Start of Block

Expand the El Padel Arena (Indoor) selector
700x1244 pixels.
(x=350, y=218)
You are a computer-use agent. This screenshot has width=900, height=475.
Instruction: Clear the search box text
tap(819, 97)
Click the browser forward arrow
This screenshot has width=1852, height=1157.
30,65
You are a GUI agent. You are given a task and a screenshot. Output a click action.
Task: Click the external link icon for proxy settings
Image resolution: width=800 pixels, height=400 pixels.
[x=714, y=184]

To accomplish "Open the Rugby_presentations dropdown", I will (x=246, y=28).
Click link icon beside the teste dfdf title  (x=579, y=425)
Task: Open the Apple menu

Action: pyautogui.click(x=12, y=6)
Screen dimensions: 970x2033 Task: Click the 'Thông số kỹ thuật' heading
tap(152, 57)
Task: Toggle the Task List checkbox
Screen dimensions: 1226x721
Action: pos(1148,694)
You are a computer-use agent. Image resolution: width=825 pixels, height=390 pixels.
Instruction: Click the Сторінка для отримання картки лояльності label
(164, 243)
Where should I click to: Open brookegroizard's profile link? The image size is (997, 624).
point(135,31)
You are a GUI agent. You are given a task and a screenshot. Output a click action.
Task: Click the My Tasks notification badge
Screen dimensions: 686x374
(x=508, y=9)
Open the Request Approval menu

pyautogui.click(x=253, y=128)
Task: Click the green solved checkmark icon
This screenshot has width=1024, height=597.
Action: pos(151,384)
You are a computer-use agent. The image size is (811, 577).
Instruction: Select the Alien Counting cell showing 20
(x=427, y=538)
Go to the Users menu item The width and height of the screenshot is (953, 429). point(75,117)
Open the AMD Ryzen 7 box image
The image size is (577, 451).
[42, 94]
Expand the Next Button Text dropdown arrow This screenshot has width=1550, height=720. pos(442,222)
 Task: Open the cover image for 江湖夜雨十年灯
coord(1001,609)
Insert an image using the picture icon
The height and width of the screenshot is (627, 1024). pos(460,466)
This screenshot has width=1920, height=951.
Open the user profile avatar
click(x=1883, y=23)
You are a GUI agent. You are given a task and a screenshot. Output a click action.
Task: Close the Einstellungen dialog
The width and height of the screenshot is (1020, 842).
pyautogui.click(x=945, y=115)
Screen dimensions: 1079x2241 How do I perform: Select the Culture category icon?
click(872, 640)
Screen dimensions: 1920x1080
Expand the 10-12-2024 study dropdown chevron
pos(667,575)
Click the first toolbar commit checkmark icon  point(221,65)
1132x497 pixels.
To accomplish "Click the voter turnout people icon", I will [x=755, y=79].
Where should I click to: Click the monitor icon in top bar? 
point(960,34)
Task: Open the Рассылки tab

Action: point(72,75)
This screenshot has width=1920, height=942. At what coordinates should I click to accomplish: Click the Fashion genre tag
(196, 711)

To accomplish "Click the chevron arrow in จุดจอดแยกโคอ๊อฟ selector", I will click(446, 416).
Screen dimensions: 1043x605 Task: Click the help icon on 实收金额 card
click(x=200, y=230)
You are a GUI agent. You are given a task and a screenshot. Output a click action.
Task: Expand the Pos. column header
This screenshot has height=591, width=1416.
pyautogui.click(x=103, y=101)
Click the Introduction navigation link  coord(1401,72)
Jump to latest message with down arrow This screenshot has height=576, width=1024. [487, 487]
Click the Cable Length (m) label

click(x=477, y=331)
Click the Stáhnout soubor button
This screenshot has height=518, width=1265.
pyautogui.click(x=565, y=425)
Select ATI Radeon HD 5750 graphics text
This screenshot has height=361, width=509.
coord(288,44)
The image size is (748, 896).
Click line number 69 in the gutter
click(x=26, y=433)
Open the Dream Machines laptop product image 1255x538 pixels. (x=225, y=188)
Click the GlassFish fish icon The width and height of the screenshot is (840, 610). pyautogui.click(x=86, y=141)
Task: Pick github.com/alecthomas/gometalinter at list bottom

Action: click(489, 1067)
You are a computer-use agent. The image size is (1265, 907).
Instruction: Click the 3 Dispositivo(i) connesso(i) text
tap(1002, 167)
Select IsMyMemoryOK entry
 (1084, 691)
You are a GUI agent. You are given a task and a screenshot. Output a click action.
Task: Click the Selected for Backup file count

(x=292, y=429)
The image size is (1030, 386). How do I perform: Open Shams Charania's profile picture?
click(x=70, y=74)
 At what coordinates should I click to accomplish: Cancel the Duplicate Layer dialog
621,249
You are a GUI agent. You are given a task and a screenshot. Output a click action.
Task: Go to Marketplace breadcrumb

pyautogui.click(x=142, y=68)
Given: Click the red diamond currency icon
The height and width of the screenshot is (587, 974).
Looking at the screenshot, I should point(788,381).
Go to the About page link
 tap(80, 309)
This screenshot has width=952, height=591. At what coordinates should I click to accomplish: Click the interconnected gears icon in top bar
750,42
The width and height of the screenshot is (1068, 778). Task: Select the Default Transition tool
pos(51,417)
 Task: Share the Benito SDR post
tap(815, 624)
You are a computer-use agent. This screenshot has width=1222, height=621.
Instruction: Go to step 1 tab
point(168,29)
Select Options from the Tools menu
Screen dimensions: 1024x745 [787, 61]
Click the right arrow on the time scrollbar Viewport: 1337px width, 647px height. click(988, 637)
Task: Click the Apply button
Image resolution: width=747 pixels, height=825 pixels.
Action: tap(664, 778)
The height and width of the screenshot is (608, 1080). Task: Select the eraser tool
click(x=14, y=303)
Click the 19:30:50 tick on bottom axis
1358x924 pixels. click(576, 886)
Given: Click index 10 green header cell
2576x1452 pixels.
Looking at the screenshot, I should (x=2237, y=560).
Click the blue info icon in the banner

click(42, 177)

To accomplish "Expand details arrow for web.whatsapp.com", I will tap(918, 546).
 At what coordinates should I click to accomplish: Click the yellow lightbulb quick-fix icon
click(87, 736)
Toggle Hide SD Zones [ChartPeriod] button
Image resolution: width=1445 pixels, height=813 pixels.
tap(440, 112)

End of Block

In the material above, please find every line that includes the word "computer" and copy it.

• **Solved exercise**:
You are a computer-use agent. This screenshot has width=900, height=475.
You are a computer-use agent. Image resolution: width=825 pixels, height=390 pixels.
You are a computer-use agent. The image size is (811, 577).
You are a computer-use agent. The image size is (1265, 907).
You are a computer-use agent. This screenshot has width=1222, height=621.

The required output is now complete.